Text provided:

In the embodiment of the invention shown in FIG. 1, the catalyst
particles are separated from the slurry by subjecting the slurry of
catalyst particles and heavy liquid hydrocarbons to a fluid coking
zone. Returning to FIG. 1, if desired, additional alkali metal
compound may be added to the slurry via line 22 or injected at
other suitable points in the system. The slurry is then passed to a
fluid coker reactor 3 which contains a fluidized bed of solid
contact particles maintained at a temperature of about 850.degree.
to about 1200.degree.F., preferably, at about 950.degree. to about
1050.degree.F., and at a pressure of about 0 to about 150 psig,
preferably under 45 psig. The coker vaporous products are removed
overhead via line 24. A stream of coker reactor bed solids is sent
via line 26 to a catalytic gasifier 4 wherein steam via line 34 and
an oxygen-containing gas, such as air or oxygen, via line 32 are
introduced to gasify the coke deposition and thereby regenerate the
deactivated alkali metal carbon-containing catalyst. The gasifier
may be operated within a wide range of pressures depending on the
desired gas product. Suitable pressures in the gasifier include a
pressure ranging from about 0 to about 4000 psig, for example, a
pressure of about 0 to about 200 psig, and a temperature ranging
from about 1000.degree. to about 1700.degree.F., preferably from
about 1200.degree.F. to about 1500.degree.F. In the gasifier, the
coke deposited on the alkali metal-carbon-containing catalyst
reacts with the steam and oxygen-containing gas to produce a
gaseous product comprising hydrogen and carbon monoxide which is
removed from the gasifier via line 36. If desired, the hydrogen and
carbon monoxide containing-gas formed in the gasifier can be sent
to a conventional water-gas shift and purification stage to make
substantially pure hydrogen which can be utilized for the hydrogen
treatment step. A portion of the regenerated alkali metal-carbon
containing catalyst is then recycled to reactor 1 via line 38. The
recycled catalyst may be injected into reactor 1 with the residuum
feed via line 10. If desired, a mixing vessel (not shown) may be
placed in the line. Alternatively, the recycled catalyst may be
introduced separately into reactor 1. Because of the higher
operating temperature in the coker reactor and gasifier, there can
be a net heat flow to the residuum and hydrogen stream. An other
portion of the regenerated catalyst is passed to coker 3 via line
28 to provide a portion of the heat therein. If desired, a small
portion of the regenerated catalyst stream may be purged from the
system via line 30 to prevent metals build-up or a stream of
catalyst could be purged from reactor 3 or from gasifier 4.

Record list:
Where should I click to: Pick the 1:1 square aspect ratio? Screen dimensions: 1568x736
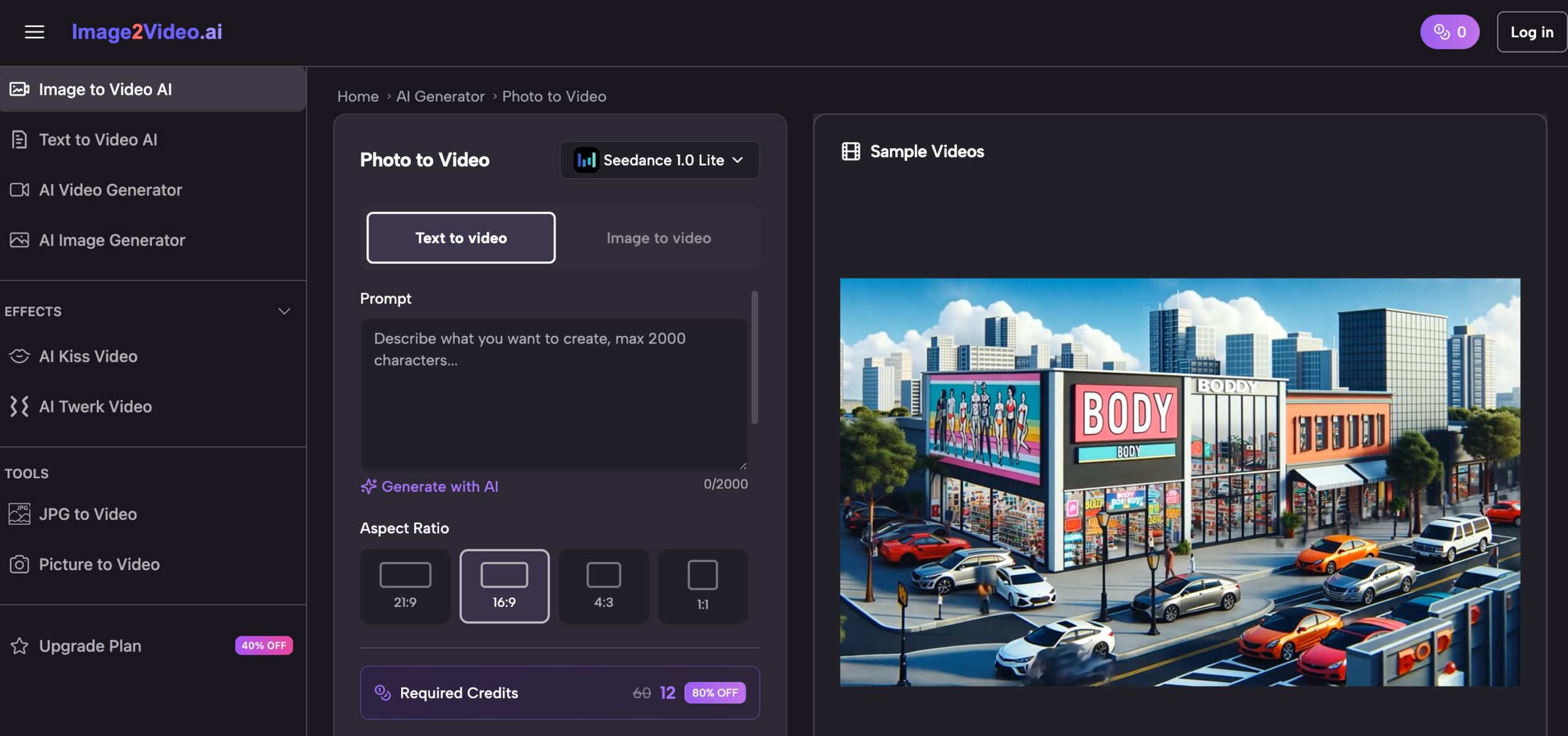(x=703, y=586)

==

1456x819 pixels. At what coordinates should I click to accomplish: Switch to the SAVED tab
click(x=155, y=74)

Aim 1:
Decide whether each statement agrees with the coking process passage: (a) the fluid coker reactor is preferably run at a pressure under 45 psig; (b) the gaseous product made in the gasifier leaves through line 24; (c) regenerated catalyst sent to coker 3 supplies part of its heat. For each, answer yes or no and quote the words of the passage that decide it.
Aim 2:
Write out the part of the coking process passage starting with "In the embodiment" and going on through "of about 850.degree.".

Reply 1:
(a) Yes: "preferably under 45 psig"
(b) No: "removed from the gasifier via line 36"
(c) Yes: "to provide a portion of the heat therein"

Reply 2:
In the embodiment of the invention shown in FIG. 1, the catalyst
particles are separated from the slurry by subjecting the slurry of
catalyst particles and heavy liquid hydrocarbons to a fluid coking
zone. Returning to FIG. 1, if desired, additional alkali metal
compound may be added to the slurry via line 22 or injected at
other suitable points in the system. The slurry is then passed to a
fluid coker reactor 3 which contains a fluidized bed of solid
contact particles maintained at a temperature of about 850.degree.